On Thu, 2010-07-01 at 18:31 +0300, Michael S. Tsirkin wrote:
> On Thu, Jul 01, 2010 at 09:29:04AM -0600, Alex Williamson wrote:
> > On Tue, 2010-06-08 at 14:21 -0700, Tom Lyon wrote:
> > > +The VFIO_DMA_MASK ioctl is used to set the maximum permissible DMA address
> > > +(device dependent).
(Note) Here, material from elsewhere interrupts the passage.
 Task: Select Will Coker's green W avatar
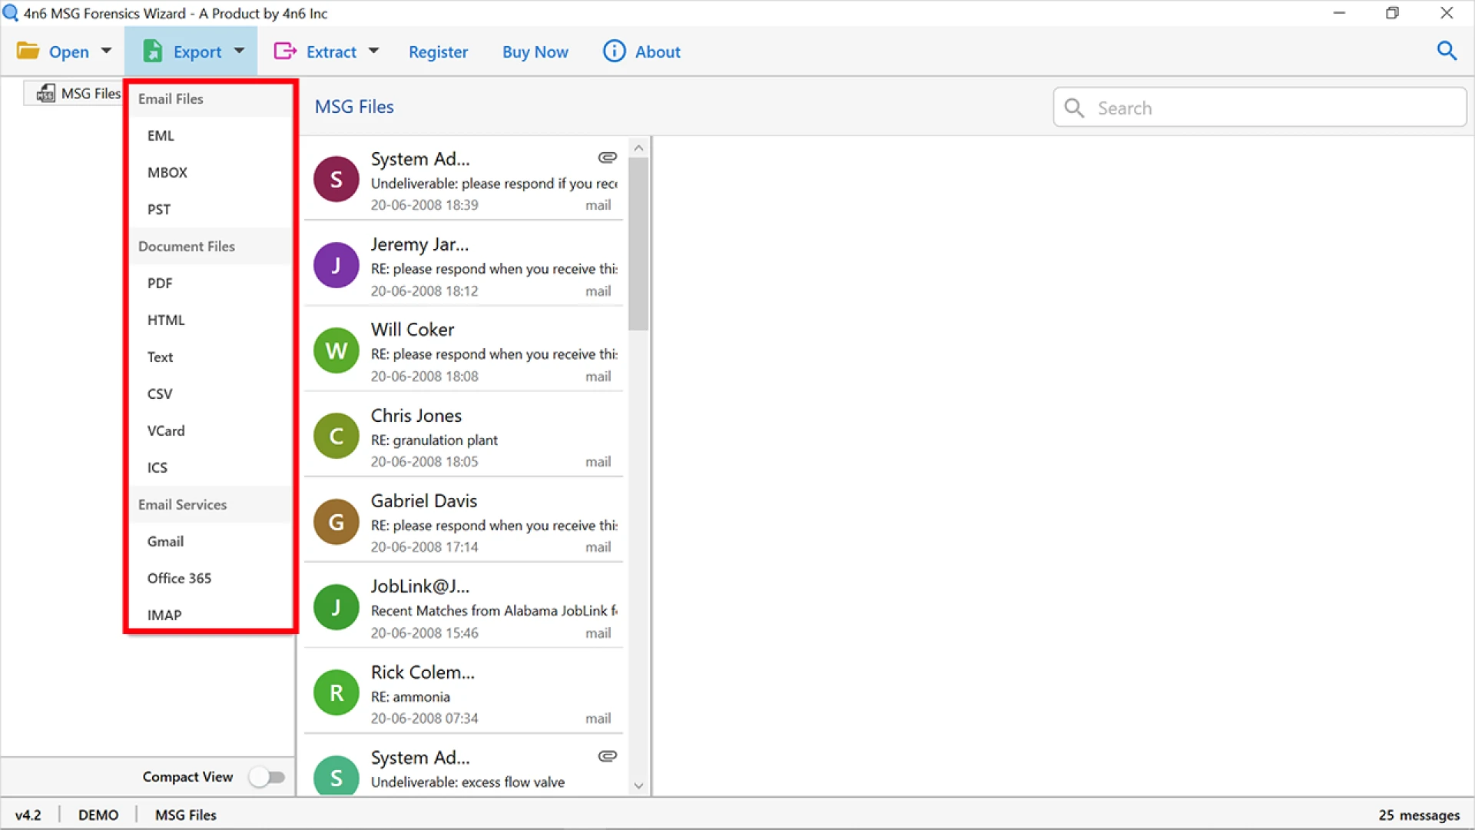(336, 351)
It takes a single unsigned 64 bit integer as an argument.
> > > +This call also has the side effect of enabling PCI bus mastership.
> > 
> > Hi Tom,
> > 
> > This interface doesn't make sense for the MAP_IOVA user.  Especially in
> > qemu, we have no idea what the DMA mask is for the device we're
> > assigning.  It doesn't really matter though because the guest will use
> > bounce buffers internally once it loads the device specific drivers and
> > discovers the DMA mask.  This only seems relevant if we're using a
> > DMA_MAP call that gets to pick the dmaaddr, so I'd propose we only make
> > this a required call for that interface, and create a separate ioctl for
> > actually enabling bus master.  Thanks,
> > 
> > Alex
> 
> I expect there's no need for a separate ioctl to do this:
> you can do this by write to the control register.

Nope, vfio only allows direct writes to the memory and io space bits of
the command register, all other bits are virtualized.  I wonder if
that's necessary though since we require the device to be attached to an
iommu domain before we allow config space access.